Your task is to output, without alteration, each line from the one containing "Image resolution: width=1200" through the final line of the records below.

Working data:
::::
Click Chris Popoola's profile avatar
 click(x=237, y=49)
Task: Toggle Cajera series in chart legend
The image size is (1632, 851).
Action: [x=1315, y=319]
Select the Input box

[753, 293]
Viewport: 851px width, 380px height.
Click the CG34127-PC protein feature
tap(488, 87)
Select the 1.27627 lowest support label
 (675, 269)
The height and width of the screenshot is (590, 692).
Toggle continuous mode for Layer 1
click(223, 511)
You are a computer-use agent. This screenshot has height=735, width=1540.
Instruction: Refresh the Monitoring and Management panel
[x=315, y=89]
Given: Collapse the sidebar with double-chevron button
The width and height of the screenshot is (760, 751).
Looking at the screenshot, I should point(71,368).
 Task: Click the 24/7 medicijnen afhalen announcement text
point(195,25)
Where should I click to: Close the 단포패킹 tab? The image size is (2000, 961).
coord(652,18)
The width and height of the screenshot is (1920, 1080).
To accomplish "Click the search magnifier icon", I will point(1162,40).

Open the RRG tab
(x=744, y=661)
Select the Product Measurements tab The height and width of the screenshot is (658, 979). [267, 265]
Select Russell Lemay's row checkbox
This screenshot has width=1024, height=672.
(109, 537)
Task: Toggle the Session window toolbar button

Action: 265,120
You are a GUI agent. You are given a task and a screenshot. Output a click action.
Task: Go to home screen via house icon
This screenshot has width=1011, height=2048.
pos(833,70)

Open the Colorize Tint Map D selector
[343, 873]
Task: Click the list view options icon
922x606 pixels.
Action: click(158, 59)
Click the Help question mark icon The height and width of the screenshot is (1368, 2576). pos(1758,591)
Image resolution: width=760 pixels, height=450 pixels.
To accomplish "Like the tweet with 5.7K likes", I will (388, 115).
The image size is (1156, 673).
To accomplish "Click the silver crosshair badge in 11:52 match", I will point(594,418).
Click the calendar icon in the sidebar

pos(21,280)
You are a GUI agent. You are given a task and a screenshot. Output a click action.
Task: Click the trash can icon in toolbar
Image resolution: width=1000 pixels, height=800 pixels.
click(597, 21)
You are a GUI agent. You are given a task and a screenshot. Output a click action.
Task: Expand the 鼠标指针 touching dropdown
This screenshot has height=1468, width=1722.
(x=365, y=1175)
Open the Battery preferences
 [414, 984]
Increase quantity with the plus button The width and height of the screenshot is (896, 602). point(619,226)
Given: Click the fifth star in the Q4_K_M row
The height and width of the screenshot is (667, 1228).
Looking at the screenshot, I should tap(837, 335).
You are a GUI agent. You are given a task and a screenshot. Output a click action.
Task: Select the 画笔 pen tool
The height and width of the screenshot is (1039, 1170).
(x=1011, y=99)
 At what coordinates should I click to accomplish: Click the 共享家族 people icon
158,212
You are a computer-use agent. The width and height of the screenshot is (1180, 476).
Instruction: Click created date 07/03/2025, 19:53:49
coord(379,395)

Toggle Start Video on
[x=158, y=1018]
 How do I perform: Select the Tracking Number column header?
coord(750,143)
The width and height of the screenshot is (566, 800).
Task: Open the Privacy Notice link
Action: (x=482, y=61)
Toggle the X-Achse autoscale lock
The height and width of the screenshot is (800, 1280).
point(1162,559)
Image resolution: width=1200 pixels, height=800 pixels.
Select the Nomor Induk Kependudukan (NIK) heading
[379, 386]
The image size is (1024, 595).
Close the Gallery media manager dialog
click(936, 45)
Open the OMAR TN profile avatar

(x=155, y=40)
::::
Reply:
Image resolution: width=1200 pixels, height=800 pixels.
Select the Nomor Induk Kependudukan (NIK) heading
[379, 386]
The image size is (1024, 595).
Close the Gallery media manager dialog
click(936, 45)
Open the OMAR TN profile avatar

(x=155, y=40)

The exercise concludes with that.